Ook de lange belichtingstijden speelden een rol: de ‘modellen’ waren wel genoodzaakt doodstil te blijven zitten. Naarmate de techniek zich verder ontwikkelde, werd die tijd korter. In de catalogus valt te lezen dat de rondreizende fotograaf Th. Hutchinson, een Engelse daguerreotypist in Haarlem, in 1842 een advertentie in de Opregte Haarlemse Courant plaatste met de mededeling dat hij een portret kon maken ‘in ééne minuut’. Een aantal maanden later is die tijd al aanzienlijk korter geworden en heeft hij er nog maar tien seconden voor nodig. Wel moet het hoofd dan nog steeds in een klem worden gezet, wat natuurlijk niet de meest ontspannen foto’s opleverde.
Werd in een schilderij een lange neus wat ingekort, een bolle kop gladgepoetst en een loensend oog rechtgezet – de fotografie kon dergelijke fysieke tekortkomingen natuurlijk niet verhullen
Nu het nemen van foto’s voor veel mensen een bijna dagelijkse gewoonte is geworden, is het bijna niet meer voor te stellen welke impact de fotografie in die tijd had. Er waren mensen, ook onder de belezenen en gestudeerden, die meenden dat de fotografie een stuk van je ziel wegnam. De Franse schrijver Honoré de Balzac bijvoorbeeld, zag het lichaam als een reeks vluchtige omhulsels die als flinterdunne vliezen op elkaar liggen. Hij meende dat bij een ‘daguerreaanse operatie’ telkens een van die vliezen zou loskomen
en het lichaam bij elke foto een deel van zijn wezen zou verliezen.
Ook de confrontatie met de werkelijkheid was een schok. Werd er in een schilderij nogal eens een lange neus wat ingekort, een bolle kop gladgepoetst en een loensend oog weer rechtgezet – de fotografie kon dergelijke fysieke tekortkomingen natuurlijk niet langer verhullen. ‘Geen wonder dat de gegoede burgerij enigszins schrok van de keiharde “realiteit” van het niet liegende medium’, aldus kunsthistoricus Saskia Asser in de catalogus.
De uiterst formele fotografie van de 19de eeuw en de uiterst informele hedendaagse fotografie van Taco Anema verschillen enorm van elkaar. Dat is natuurlijk een kwestie van techniek en een kwestie van tijdgeest. Er zitten ten slotte bijna twee eeuwen tussen. Maar er is meer aan de hand.
Wie onlangs de expositie ‘Familienleben’ van Thomas Struth zag in Museum de Pont in Tilburg, kan constateren dat de strenge, formele fotografie van de Duitser qua intentie bijna meer verwant is met de kleine daguerreotypietjes van de familie Enschedé dan met de metershoge kleurenfoto’s van Anema.

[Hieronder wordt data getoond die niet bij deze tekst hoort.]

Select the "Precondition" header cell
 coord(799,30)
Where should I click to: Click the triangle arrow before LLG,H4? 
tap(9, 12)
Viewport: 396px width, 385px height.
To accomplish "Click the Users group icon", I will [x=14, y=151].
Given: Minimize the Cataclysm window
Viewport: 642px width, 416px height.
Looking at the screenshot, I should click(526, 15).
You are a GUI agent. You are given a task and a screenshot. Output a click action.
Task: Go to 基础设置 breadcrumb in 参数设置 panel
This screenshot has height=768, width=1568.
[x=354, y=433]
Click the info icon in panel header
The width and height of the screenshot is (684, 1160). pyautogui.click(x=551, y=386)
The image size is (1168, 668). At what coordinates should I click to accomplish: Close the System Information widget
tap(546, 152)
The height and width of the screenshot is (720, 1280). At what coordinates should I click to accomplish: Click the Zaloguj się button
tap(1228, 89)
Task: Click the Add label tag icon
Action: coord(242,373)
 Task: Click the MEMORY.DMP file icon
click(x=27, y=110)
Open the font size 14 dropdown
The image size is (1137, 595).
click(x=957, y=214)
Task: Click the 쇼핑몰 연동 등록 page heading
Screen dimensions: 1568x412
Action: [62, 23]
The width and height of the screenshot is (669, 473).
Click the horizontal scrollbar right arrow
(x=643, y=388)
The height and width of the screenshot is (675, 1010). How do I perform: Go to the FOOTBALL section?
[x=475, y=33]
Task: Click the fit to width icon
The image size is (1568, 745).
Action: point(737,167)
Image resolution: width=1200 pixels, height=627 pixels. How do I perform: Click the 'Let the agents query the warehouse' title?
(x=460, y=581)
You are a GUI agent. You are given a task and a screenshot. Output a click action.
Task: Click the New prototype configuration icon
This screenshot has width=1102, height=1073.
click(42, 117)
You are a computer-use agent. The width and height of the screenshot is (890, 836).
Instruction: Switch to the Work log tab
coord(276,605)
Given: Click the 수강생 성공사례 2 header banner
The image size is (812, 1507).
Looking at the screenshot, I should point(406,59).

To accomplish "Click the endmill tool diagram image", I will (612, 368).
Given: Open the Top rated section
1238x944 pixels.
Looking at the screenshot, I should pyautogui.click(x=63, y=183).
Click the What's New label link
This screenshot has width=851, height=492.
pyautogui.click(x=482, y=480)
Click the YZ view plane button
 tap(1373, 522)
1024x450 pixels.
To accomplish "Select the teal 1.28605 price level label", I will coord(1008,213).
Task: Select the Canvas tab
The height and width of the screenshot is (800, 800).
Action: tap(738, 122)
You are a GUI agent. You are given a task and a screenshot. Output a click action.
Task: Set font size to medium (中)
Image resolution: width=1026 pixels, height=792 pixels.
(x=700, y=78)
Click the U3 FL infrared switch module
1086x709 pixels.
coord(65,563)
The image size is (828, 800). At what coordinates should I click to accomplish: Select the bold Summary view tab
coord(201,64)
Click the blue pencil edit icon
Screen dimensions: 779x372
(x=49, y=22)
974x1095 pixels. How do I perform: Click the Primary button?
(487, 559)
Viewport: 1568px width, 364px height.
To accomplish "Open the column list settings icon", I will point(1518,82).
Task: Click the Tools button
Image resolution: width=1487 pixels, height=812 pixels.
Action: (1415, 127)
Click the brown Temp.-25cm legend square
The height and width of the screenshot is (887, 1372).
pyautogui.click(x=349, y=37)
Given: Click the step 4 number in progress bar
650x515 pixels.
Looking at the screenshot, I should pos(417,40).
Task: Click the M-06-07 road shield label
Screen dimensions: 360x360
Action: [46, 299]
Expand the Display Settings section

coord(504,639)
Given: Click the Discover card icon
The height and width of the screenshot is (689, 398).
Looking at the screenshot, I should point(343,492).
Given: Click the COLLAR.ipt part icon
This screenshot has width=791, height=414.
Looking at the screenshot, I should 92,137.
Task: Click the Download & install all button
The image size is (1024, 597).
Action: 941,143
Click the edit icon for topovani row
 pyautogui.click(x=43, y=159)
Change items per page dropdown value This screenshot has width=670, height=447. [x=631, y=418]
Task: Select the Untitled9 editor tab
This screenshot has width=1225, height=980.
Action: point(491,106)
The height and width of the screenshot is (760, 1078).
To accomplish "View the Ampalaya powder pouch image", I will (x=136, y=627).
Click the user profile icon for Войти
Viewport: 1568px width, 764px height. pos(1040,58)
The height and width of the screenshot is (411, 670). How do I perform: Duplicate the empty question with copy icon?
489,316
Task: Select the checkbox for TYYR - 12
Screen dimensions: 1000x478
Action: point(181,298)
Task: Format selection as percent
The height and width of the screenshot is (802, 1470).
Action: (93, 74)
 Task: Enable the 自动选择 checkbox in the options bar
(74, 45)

En dat terwijl Struth, net als Anema, óók metershoge kleurenportretten maakt, óók van families van nu.
De overeenkomst tussen de foto’s van Thomas Struth en de familie Enschedé zit ‘m dus niet in het formaat en niet in de datering. Wel in de benadering van de fotograaf, die niet tegen zijn modellen lijkt te hebben gezegd: doe maar gewoon zoals je altijd doet. Struths families hebben zich veelal mooi aangekleed, hun schoenen zijn gepoetst en ze kijken met een uiterst serieus gezicht geconcentreerd in de camera. Net als de 19de-eeuwse heren en dames van de familie Enschedé. Anema’s foto’s zijn veel losser, informeler, veel, tja, Hollandser. Maar soms denk je: kom op, stijg eens uit boven dat gewone. Als je moet poseren, poseer dan ook en doe niet net of de camera er niet is. En wees dan maar eens een keer niet ‘lekker jezelf’.